How to build sparse semantic search with Sentence Transformers

Sparse retrieval is useful when a search feature must keep exact terms such as product labels, error codes, and password-reset phrases visible in the ranking. Sentence Transformers supports SPLADE-style SparseEncoder models that produce high-dimensional sparse vectors for queries and documents, so a small application can test sparse semantic search before wiring it into a search backend.

The SparseEncoder API keeps the query and document sides explicit with encode_query() and encode_document(). Pairing those embeddings with semantic_search() and model.similarity ranks the corpus while preserving the original document IDs beside each text record.

A small in-memory corpus is enough to prove the embedding boundary before moving vectors into Qdrant, OpenSearch, Elasticsearch, or another sparse-vector backend. Treat the numeric scores as model-dependent; the stable check is that the expected document ID ranks first and the script exits after printing the pass marker.

Steps to build sparse semantic search with Sentence Transformers:

  1. Install Sentence Transformers in the active Python environment.
    $ python -m pip install --upgrade sentence-transformers

    The first sparse model run may download files from Hugging Face before printing search output.
    Related: How to install Sentence Transformers with pip

  2. Create the sparse search script.
    sparse_search.py
    from sentence_transformers import SparseEncoder
    from sentence_transformers.util import semantic_search
     
     
    model = SparseEncoder("naver/splade-cocondenser-ensembledistil")
     
    documents = [
        {
            "id": "doc-001",
            "text": "Reset expired password links from the account security page.",
        },
        {
            "id": "doc-002",
            "text": "Rotate SSH deployment keys before a release window.",
        },
        {
            "id": "doc-003",
            "text": "Renew TLS certificates before restarting the web server.",
        },
        {
            "id": "doc-004",
            "text": "Export invoice PDFs from the billing dashboard.",
        },
        {
            "id": "doc-005",
            "text": "Troubleshoot SAML login errors from the identity provider logs.",
        },
    ]
     
    query = "account password reset link expired"
    corpus = [item["text"] for item in documents]
     
    corpus_embeddings = model.encode_document(
        corpus,
        convert_to_tensor=True,
        show_progress_bar=False,
    )
    query_embedding = model.encode_query(
        query,
        convert_to_tensor=True,
        show_progress_bar=False,
    )
     
    hits = semantic_search(
        query_embedding,
        corpus_embeddings,
        top_k=3,
        score_function=model.similarity,
    )[0]
     
    print(f"Query: {query}")
    print(f"Sparse corpus embeddings: {tuple(corpus_embeddings.shape)}")
     
    for rank, hit in enumerate(hits, start=1):
        item = documents[hit["corpus_id"]]
        print(
            f"{rank}. {item['id']} "
            f"score={hit['score']:.4f} "
            f"text={item['text']}"
        )
     
    top_item = documents[hits[0]["corpus_id"]]
    if top_item["id"] != "doc-001":
        raise SystemExit(f"unexpected top sparse result: {top_item['id']}")
     
    print("Sparse semantic search check: pass")

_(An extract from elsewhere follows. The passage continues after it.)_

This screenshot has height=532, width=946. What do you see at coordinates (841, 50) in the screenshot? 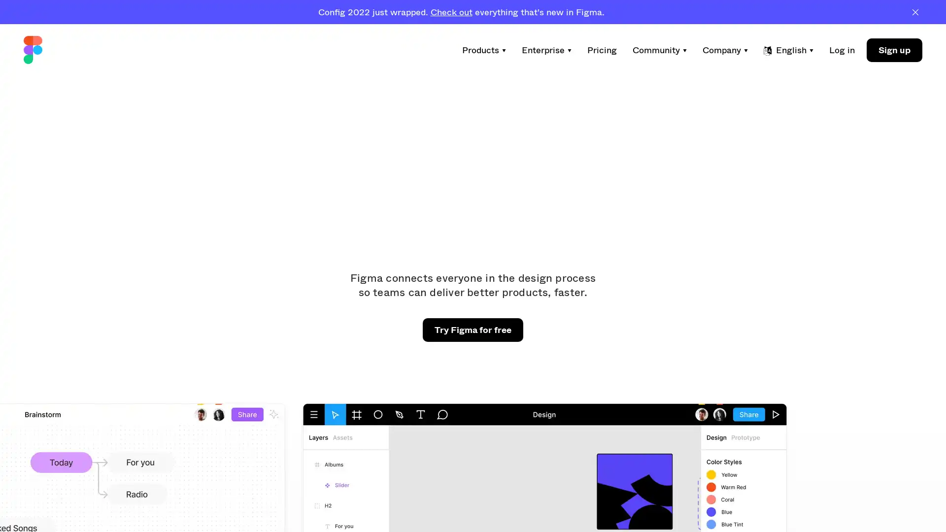
I see `Log in` at bounding box center [841, 50].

    Keep each application record ID beside its text so the hit returned by corpus_id can be mapped back to the source document.

  3. Run the sparse search script and inspect the ranked IDs.
    $ python sparse_search.py
    Query: account password reset link expired
    Sparse corpus embeddings: (5, 30522)
    1. doc-001 score=23.3164 text=Reset expired password links from the account security page.
    2. doc-003 score=6.9136 text=Renew TLS certificates before restarting the web server.
    3. doc-005 score=2.6232 text=Troubleshoot SAML login errors from the identity provider logs.
    Sparse semantic search check: pass

    doc-001 should rank first because it contains the matching password-reset terms and the sparse encoder expands the query into related vocabulary. Different sparse models can change the score scale and vocabulary dimension.